**INFORMATION**:
+++++

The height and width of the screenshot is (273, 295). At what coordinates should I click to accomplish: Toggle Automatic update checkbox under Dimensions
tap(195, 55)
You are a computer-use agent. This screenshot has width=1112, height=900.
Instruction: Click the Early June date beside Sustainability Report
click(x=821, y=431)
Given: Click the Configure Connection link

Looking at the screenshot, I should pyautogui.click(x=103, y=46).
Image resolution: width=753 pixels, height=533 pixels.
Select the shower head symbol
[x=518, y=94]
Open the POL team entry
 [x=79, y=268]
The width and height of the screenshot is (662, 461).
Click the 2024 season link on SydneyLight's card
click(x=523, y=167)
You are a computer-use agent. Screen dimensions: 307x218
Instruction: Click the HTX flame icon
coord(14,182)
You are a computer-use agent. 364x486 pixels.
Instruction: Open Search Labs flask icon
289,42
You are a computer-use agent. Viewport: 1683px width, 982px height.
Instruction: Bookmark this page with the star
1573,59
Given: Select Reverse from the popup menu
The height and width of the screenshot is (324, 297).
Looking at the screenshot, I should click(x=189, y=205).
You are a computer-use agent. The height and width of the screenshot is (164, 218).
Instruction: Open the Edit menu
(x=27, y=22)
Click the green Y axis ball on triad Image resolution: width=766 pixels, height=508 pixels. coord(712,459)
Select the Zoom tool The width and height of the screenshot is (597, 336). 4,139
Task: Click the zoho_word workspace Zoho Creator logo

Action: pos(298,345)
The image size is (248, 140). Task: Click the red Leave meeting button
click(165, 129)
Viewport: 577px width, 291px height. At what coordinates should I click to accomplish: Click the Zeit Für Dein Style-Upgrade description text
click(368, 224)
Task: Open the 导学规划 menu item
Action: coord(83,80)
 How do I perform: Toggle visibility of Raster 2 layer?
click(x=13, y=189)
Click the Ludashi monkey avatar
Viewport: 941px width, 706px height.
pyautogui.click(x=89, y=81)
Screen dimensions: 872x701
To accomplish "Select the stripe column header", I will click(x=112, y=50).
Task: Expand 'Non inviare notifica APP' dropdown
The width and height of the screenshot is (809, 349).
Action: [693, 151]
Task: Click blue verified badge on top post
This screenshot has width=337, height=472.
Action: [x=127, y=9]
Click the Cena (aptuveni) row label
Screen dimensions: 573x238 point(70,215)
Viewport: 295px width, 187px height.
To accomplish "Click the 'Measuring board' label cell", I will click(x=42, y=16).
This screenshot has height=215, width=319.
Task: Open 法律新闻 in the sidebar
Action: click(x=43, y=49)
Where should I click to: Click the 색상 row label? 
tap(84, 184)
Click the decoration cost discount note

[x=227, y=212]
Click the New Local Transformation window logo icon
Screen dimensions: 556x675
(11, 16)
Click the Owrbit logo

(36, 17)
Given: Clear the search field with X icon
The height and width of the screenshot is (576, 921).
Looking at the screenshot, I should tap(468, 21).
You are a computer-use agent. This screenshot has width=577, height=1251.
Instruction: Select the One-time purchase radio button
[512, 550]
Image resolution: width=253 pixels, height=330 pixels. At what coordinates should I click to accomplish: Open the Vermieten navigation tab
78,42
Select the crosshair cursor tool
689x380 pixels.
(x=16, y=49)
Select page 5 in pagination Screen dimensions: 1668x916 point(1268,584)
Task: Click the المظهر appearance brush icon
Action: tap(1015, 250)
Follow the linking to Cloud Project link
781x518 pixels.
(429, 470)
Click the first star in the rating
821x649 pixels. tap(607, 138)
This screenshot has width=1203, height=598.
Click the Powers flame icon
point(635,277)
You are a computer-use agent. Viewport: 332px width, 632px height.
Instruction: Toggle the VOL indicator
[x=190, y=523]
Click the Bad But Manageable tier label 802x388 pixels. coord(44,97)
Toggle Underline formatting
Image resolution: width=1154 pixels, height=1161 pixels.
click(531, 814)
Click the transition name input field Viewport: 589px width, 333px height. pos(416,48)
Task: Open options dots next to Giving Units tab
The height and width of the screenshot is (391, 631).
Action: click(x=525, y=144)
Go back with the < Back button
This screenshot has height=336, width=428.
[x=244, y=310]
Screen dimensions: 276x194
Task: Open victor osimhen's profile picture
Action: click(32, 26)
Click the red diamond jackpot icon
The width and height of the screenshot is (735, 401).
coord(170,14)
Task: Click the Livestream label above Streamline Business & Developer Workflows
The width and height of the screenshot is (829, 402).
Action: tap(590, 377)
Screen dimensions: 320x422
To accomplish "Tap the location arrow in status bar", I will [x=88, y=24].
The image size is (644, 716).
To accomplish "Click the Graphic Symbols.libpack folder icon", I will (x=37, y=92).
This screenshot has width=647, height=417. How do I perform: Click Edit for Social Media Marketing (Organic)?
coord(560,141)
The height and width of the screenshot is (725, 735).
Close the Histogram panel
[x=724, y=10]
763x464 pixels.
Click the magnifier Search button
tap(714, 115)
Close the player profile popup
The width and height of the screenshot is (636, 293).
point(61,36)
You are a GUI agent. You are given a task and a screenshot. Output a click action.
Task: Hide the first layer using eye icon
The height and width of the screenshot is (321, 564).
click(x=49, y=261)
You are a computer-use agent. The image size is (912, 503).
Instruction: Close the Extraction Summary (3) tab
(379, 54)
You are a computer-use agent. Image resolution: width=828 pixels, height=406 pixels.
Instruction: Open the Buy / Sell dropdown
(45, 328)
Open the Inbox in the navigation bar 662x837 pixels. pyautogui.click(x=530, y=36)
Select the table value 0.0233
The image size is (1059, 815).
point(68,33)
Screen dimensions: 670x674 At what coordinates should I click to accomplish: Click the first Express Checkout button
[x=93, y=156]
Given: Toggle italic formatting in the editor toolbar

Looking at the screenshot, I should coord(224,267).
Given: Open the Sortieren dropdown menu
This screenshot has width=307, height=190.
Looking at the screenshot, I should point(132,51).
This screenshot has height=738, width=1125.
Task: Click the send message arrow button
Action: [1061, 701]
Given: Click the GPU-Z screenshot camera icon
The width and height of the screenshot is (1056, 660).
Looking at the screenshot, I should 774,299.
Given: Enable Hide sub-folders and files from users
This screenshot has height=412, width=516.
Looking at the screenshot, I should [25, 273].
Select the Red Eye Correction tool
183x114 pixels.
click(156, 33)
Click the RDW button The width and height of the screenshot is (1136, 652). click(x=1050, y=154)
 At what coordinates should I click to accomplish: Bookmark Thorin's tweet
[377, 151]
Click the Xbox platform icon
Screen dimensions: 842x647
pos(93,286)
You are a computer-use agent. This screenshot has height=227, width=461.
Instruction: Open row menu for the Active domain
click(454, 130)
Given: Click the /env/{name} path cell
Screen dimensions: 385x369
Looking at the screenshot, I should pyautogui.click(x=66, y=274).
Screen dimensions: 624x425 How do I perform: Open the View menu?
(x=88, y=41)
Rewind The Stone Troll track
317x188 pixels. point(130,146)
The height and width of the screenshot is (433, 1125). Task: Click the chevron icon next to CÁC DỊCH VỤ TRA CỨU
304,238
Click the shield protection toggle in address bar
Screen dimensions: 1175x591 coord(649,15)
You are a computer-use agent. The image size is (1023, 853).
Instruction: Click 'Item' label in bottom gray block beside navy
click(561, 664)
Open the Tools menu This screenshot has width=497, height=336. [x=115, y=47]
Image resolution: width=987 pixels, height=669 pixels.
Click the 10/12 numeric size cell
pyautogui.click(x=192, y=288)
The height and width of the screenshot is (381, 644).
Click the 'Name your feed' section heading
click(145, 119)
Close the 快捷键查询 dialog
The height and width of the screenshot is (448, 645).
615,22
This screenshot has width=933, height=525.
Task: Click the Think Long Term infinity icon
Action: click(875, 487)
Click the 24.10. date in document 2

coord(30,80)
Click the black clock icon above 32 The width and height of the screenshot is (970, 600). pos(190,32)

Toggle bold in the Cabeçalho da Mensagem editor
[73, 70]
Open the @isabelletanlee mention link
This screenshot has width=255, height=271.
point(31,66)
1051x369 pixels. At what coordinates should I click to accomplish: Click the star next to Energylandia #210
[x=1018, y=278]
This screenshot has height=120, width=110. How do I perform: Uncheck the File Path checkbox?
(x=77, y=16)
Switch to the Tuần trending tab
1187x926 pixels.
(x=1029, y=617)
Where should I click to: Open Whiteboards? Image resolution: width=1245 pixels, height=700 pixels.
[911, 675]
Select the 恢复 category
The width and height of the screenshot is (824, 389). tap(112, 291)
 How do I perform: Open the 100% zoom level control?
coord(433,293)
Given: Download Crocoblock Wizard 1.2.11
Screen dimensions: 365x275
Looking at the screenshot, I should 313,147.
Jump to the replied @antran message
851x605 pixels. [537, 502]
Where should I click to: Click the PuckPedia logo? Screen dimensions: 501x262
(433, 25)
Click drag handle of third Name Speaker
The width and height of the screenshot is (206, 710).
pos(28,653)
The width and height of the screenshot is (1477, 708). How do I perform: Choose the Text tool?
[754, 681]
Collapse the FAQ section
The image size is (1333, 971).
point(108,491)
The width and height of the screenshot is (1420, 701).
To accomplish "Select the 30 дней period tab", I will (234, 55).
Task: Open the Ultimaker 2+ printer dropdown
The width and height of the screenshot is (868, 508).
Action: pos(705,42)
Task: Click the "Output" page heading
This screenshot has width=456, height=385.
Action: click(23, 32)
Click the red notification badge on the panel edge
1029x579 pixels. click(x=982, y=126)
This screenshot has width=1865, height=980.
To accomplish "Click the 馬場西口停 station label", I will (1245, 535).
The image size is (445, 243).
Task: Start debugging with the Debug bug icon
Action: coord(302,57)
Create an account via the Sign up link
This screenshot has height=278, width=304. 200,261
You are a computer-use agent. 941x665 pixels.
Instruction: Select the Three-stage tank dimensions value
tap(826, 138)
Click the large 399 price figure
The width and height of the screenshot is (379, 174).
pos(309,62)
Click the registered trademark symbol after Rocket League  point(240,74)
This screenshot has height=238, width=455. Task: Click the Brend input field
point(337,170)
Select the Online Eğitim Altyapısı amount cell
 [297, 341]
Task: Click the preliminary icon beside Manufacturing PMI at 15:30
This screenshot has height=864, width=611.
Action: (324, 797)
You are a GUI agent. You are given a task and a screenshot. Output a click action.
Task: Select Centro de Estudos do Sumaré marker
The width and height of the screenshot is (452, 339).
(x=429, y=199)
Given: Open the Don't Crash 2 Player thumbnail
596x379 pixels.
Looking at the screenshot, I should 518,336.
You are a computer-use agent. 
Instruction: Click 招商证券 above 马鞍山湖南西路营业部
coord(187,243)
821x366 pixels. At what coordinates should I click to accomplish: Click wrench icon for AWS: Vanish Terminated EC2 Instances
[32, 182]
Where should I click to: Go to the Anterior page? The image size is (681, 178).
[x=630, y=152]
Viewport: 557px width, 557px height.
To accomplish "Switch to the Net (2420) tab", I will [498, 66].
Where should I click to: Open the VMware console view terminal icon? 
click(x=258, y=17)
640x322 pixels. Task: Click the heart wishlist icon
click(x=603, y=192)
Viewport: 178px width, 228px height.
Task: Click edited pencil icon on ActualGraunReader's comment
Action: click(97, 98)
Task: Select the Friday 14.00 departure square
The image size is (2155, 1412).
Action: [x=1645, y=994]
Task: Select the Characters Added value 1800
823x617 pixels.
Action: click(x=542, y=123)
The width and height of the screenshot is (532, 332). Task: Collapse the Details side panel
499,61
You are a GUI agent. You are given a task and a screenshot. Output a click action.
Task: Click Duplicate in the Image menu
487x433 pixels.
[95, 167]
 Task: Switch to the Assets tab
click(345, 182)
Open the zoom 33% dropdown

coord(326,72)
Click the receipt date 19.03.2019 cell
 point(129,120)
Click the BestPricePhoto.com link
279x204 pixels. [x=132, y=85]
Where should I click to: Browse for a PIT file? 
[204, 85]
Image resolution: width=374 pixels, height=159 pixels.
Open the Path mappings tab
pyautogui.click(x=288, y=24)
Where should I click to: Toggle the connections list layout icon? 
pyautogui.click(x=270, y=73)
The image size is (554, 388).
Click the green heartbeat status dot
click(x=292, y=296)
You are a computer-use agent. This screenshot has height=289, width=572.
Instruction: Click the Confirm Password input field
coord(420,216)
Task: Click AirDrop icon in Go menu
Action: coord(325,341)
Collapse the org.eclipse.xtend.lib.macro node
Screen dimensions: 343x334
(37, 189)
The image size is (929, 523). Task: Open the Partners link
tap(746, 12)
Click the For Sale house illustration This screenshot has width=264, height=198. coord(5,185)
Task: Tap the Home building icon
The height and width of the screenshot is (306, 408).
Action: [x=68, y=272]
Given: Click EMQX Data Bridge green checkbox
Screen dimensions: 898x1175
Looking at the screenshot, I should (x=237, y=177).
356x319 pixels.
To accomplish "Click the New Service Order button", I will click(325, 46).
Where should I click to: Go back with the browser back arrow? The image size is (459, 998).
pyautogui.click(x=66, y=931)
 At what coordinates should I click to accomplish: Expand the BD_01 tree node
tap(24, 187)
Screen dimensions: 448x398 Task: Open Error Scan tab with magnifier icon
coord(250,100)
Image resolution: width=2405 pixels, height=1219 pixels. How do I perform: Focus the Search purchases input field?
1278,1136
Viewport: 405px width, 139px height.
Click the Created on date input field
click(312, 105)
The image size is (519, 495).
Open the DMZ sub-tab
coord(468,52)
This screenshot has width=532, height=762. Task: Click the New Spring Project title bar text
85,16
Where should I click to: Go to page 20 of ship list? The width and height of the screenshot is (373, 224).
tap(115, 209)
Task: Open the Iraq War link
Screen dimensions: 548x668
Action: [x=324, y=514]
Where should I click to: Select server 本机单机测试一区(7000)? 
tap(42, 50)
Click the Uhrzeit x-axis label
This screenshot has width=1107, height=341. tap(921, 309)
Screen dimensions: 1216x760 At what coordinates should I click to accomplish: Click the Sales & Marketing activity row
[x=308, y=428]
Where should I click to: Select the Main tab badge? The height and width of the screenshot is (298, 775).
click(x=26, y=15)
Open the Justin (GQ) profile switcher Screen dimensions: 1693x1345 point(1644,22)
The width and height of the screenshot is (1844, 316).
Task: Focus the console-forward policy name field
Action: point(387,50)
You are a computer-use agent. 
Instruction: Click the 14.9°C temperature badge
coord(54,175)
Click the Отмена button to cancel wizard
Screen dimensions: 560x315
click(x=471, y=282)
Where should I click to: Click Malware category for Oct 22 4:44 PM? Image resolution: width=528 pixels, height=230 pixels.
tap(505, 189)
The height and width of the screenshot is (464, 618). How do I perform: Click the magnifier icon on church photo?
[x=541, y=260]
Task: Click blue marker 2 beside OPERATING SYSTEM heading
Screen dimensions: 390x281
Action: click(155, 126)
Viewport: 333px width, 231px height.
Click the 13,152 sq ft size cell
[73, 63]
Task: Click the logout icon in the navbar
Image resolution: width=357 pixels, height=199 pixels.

+++++

**TASK OBJECTIVE**:
Identify and extract each line of the listing that contains "from".

**WRITTEN ANSWER**:
Given: Select Reverse from the popup menu
Given: Enable Hide sub-folders and files from users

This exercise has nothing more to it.